Russ Allbery:
> [..]  It does mean that discovery of any new
> such environment variable would require a change to our whitelist in
> approach (3), so there would be some lag and the whitelist would become
> long over time (with a corresponding testing load).  But (3) does try to
> achieve that use case without trying to anticipate any possible
> environment variable setting.  It lets us be reactive to newly-discovered
> environment variables across which we want to stay reproducible.
> 

I can also see the merits in your (3) suggestion but I don't think it would be 
appropriate to hard-code the list in Policy, because it would be too hard to 
change it and then people might end up relying on a very-incomplete list and 
then do stupid stuff that was counter to the original intention of the 
discussions around the policy. It would be better to find a generic wording 
(with some examples) similar to what I suggested elsewhere.

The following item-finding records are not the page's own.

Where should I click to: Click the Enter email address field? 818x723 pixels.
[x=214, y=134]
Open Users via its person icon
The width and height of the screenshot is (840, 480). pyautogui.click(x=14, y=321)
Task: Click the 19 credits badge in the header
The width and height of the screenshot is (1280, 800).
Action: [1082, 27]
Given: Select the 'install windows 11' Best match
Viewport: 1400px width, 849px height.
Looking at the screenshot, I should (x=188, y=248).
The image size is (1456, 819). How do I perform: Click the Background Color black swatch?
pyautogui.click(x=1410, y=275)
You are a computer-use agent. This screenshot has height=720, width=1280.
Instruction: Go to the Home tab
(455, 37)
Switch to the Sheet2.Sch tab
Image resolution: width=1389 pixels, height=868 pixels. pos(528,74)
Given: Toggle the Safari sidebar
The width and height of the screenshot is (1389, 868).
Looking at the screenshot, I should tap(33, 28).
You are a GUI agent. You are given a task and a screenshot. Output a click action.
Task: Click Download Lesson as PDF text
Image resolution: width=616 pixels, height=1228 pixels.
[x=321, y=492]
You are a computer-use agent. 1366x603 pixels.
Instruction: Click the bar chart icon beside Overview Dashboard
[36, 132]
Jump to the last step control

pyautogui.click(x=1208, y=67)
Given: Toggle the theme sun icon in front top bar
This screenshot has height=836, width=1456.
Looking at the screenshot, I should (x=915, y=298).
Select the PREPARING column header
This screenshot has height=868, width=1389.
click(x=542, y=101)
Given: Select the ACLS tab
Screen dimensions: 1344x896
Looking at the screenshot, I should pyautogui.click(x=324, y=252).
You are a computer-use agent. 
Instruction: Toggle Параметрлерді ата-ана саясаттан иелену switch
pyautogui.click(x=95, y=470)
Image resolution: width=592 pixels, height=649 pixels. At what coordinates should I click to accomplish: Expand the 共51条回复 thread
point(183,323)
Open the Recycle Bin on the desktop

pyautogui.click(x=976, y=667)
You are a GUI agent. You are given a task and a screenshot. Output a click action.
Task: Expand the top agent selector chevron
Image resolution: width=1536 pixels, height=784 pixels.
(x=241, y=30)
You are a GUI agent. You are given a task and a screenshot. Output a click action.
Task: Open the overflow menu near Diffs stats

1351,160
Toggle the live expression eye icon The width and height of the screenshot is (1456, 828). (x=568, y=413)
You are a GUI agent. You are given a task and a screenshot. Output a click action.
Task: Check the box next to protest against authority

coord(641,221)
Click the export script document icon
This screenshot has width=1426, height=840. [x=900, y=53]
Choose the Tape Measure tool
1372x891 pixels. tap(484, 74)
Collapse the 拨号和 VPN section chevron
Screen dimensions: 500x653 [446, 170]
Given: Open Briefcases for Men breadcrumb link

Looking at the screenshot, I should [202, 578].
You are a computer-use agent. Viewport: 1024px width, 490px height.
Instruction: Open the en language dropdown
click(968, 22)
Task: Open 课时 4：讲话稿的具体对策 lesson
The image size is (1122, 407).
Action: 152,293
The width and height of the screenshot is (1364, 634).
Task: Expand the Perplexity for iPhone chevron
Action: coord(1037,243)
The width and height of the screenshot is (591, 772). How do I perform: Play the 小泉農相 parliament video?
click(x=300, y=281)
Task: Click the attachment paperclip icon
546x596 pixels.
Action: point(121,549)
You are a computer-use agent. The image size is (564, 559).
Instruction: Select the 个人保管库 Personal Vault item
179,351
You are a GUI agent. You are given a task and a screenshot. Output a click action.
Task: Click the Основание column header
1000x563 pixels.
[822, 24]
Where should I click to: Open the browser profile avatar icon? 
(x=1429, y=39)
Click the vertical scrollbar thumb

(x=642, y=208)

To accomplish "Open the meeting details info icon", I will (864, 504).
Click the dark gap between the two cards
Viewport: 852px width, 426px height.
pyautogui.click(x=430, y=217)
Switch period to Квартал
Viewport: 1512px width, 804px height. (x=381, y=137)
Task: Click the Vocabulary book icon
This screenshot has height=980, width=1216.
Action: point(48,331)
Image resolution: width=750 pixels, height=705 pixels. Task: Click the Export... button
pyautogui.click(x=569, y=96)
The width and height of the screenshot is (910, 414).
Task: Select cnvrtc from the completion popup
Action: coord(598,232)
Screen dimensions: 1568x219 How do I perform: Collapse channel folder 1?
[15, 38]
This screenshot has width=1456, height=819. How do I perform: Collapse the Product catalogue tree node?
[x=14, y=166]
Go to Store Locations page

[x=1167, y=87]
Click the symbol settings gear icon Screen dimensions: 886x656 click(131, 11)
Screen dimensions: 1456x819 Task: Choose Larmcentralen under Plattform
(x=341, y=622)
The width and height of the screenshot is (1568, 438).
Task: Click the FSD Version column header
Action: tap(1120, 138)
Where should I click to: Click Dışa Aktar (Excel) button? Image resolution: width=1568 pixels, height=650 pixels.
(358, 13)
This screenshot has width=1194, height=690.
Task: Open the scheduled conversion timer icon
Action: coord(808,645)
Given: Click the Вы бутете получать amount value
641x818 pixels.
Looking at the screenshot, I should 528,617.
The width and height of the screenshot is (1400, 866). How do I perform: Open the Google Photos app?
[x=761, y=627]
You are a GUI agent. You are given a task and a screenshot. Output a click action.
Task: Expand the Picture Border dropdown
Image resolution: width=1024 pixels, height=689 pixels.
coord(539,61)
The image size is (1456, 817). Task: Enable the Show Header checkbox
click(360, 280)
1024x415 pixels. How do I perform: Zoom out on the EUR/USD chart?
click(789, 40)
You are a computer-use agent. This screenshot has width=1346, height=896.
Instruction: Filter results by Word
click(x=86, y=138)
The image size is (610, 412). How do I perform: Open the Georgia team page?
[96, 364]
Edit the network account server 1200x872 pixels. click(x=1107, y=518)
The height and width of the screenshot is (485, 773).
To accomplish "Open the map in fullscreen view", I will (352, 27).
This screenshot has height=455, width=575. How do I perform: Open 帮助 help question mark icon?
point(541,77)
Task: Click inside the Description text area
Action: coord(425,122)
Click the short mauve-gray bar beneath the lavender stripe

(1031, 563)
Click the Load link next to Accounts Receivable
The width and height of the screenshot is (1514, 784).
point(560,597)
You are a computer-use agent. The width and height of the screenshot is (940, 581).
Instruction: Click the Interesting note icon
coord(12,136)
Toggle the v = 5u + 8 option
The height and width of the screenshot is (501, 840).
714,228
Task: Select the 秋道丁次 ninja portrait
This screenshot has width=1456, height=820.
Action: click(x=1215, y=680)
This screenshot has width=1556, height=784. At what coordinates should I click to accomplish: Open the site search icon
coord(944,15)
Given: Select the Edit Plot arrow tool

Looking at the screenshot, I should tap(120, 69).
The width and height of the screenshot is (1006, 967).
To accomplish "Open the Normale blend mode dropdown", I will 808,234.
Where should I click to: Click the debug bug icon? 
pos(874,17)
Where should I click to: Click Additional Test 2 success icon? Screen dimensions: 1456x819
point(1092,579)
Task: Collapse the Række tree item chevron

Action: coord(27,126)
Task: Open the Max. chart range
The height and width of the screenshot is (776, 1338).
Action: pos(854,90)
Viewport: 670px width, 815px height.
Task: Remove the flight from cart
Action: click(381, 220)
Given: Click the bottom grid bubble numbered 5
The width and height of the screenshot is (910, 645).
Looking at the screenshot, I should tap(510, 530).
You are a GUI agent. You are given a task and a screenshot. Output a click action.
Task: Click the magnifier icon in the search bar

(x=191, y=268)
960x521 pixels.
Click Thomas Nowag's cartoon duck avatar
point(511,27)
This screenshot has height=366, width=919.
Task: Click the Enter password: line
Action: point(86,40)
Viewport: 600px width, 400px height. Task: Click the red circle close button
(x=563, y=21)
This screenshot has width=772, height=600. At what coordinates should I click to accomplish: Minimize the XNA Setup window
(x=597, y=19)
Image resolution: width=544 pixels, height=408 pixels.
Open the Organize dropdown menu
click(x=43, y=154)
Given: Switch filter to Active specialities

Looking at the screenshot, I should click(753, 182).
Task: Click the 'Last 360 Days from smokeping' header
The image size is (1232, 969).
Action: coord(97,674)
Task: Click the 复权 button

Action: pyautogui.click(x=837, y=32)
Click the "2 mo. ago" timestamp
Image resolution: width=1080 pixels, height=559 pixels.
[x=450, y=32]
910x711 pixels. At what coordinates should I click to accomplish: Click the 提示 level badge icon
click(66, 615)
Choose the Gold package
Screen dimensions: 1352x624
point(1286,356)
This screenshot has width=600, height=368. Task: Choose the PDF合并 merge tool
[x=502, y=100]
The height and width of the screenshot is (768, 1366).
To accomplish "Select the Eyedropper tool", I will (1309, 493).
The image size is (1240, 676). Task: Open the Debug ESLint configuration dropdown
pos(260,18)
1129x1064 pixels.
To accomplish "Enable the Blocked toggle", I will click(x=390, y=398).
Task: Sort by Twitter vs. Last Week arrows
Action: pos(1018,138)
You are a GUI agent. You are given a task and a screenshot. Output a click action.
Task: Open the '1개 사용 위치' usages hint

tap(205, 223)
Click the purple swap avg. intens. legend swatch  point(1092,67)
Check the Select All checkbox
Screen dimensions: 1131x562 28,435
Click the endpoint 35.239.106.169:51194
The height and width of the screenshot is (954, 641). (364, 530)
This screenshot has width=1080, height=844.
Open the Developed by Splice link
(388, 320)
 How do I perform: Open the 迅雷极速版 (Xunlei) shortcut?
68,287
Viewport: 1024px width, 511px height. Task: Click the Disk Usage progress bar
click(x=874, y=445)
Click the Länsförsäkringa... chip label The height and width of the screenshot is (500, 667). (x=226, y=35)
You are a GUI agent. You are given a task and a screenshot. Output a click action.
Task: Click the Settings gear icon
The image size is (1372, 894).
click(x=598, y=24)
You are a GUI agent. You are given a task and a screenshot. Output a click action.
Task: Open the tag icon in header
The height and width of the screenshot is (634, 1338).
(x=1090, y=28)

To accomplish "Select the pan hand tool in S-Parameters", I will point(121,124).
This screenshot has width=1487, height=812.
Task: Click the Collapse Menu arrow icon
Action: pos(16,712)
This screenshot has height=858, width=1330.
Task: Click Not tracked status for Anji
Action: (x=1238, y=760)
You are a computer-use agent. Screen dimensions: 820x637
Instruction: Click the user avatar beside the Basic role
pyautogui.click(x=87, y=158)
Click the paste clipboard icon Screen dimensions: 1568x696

>> Does everything in policy need to be rigorously testable?  or is it ok
>> to have Policy state the desired outcome even if we don't know how (or
>> don't have the resources) to test it fully today.
> 
> I don't think everything has to be rigorously testable, but I do think
> it's a useful canary.  If I can't test something, I start wondering
> whether that means I have problems with my underlying assumptions.
> 
> [..]

The "strict" interpretation is in principle testable though - we just have to 
collect enough environment variables and decide which category they fall under, 
and add that logic to our build tools.

I think in these early days, it would be fine for public package builders and 
reproducibility testers to do (3) as you suggested, i.e. 

- clean the environment
- set certain variables to a fixed value (the "whitelist") and record these in 
buildinfo

This "loose" interpretation of reproducibility still gives us some useful 
results, as well as testable reproducibility for end users, but as I said I 
don't think this should be Policy since the whitelist should be expanding quite 
quickly especially early on.

OTOH, developer reproducibility checkers (such as reprotest) can be a little 
bit more strict. I can imagine something like:

- reprotest runs 3 builds:
  - build 0 with current env
  - build 1 with current env + varying some "blacklist" envvars
  - build 2 with current env + varying some "non-whitelist" envvars

If there are differences between build 1 and build 2, then reprotest reports 
"unexpected envvar $XXX affected the build" and the developer can then either 
submit it for inclusion on the "whitelist" or the "blacklist" based on the 
Policy wording. If it ends up on the blacklist then they would also have to fix 
their own package to be invariant under that envvar.

So over time, this way we can build up a blacklist and a whitelist. But it 
shouldn't be in the original policy. And I don't think what I suggested above 
is a particularly disruptive or surprising process, especially since the 
"public" builders would only do the "looser" interpretation so people aren't 
bothered by bogus "unreproducible" reports.